Fenomena Pilkades di Era Reformasi

Suasana tegang, panas, dan mencekam sempat mewarnai proses pemilihan kepala desa (pilkades) di beberapa desa wilayah Jawa Tengah belakangan ini. Aksi unjuk rasa, kerusuhan, bentrok antarpendukung calon, ulah perusakan rumah tinggal penduduk yang dianggap menjadi “lawan politik”-nya, dan amuk massa terhadap fasilitas umum milik masyarakat nyaris menjadi “irama” khas yang menggema di sela-sela pesta demokrasi itu.
Meski tidak semua desa yang tengah melangsungkan hajat delapan tahunan itu ditingkahi aksi kekerasan, tetapi tak urung juga mencuatkan tanda tanya di benak kita. Ada apa gerangan di balik ulah sebagian warga desa yang cenderung destruktif dan menjurus ke tingkah anarkhi itu? Bukankah selama ini warga desa kita sanjung sebagai rakyat yang polos, lugu, manutan, dan santun dalam segenap perilakunya? Mengapa tiba-tiba saja mereka berubah beringas, rentan terhadap aksi kebrutalan dan begitu mudah larut dalam arus emosi “purba” yang sebenarnya kurang menguntungkan itu?

Seperti diberitakan harian ini, sebuah desa di Kabupaten Purbalingga sempat mengalami chaos, was-was, dan mencekam akibat aksi kelompok massa pendukung calon yang kalah dalam pilkades yang membakar jembalan gantung yang begitu vital sebagai penghubung transportasi antardesa, merusak balai pertemuan, dan bangunan pondok bersalin desa (polindes). Di Brebes, pilkades di 10 desa terpaksa harus diulang akibat gelombang protes warga yang menilai proses pilkades tidak berlangsung demokratis, jujur, dan adil (Wawasan 25/11/98). Dan masih banyak lagi desa yang dilanda kasus serupa.

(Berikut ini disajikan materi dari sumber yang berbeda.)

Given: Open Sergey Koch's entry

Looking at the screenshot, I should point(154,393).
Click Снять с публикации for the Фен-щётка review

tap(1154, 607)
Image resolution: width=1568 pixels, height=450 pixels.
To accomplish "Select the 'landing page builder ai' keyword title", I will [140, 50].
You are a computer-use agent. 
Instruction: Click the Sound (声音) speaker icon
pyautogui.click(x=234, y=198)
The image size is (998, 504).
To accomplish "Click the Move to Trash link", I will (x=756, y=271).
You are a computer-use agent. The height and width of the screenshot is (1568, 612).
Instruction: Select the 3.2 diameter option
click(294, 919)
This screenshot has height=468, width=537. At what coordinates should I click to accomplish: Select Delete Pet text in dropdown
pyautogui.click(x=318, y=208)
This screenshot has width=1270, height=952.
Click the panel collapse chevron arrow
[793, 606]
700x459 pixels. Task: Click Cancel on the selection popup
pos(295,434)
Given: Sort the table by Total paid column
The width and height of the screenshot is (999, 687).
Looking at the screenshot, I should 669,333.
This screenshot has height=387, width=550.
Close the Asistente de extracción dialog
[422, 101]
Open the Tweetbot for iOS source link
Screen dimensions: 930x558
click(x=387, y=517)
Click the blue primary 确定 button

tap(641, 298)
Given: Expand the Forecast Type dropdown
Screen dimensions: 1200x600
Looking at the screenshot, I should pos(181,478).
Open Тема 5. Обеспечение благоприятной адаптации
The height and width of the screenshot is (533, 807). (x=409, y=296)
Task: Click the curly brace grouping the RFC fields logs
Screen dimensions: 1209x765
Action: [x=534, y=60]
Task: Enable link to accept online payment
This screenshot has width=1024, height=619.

Fenomena di atas jelas sangat tidak kondusif dalam upaya mendinamisir dan member-dayakan desa dari sentuhan kemajuan. Bahkan, bisa dibilang, desa yang bersangkutan akan mengalami set-back (langkah mundur) yang semakin jauh dari substansi ideal. Betapa tidak? Fasilitas umum yang dibangun bersama dengan susah-payah, akhirnya musnah dalam sekejap. Kepala Desa terpilih yang seharusnya sudah siap terjun ke lapangan memaksimalkan kemampuannya menjadi terhambat.

Warga desa yang tak berdosa, tak tahu lor-kidul pun tak luput terkena imbasnya.Yang mengkhawatirkan, kalau pihak-pihak yang saling berseteru tidak bisa saling menahan diri, bahkan terus-menerus menaburkan benih kebencian, kasak-kusuk, dan dendam. Jika kondisi semacam ini tak teralasi, tentu semakin mempersulit posisi desa dalam upaya mewujudkan tatanan masyarakat yang lebih demokratis, damai, aman, adil, dan makmur.

Euforia Massa
Tak dapat dipungkiri, jabatan kepala desa memang cukup strategis. Sclain menjanjikan naiknya status sosial ekonomi, seorang kepala desa juga memegang posisi kunci (key position) dalam “menghitamputihkan” corak dan warna dinamika desa yang dipimpinnya. Ia menjadi figur yang dianggap masyarakat memiliki “kelebihan” tersendiri, dihormati, disegani, dan acapkali dijadikan sebagai sumber informasi bagi warga desanya.
Sangatlah beralasan, setiapkali siklus demokrasi delapan tahunan ini diputar, tidak sedikit warga desa yang memiliki cukup “modal” siap bersaing untuk memperebutkan kursi orang nomor satu di desanya. Yang menarik, dukungan yang diberikan oleh warga desa kepada calon yang dijagokan masing-masing tampak penuh greget dan antusias. Para pendukung masing-masing calon menjelang hari “H” pelaksanaan pilkades sibuk menarik simpati massa dengan berbagai macam cara. Yang jelas, masing-masing kubu merasa calonnyalah yang paling pantas menjadi kepala desa.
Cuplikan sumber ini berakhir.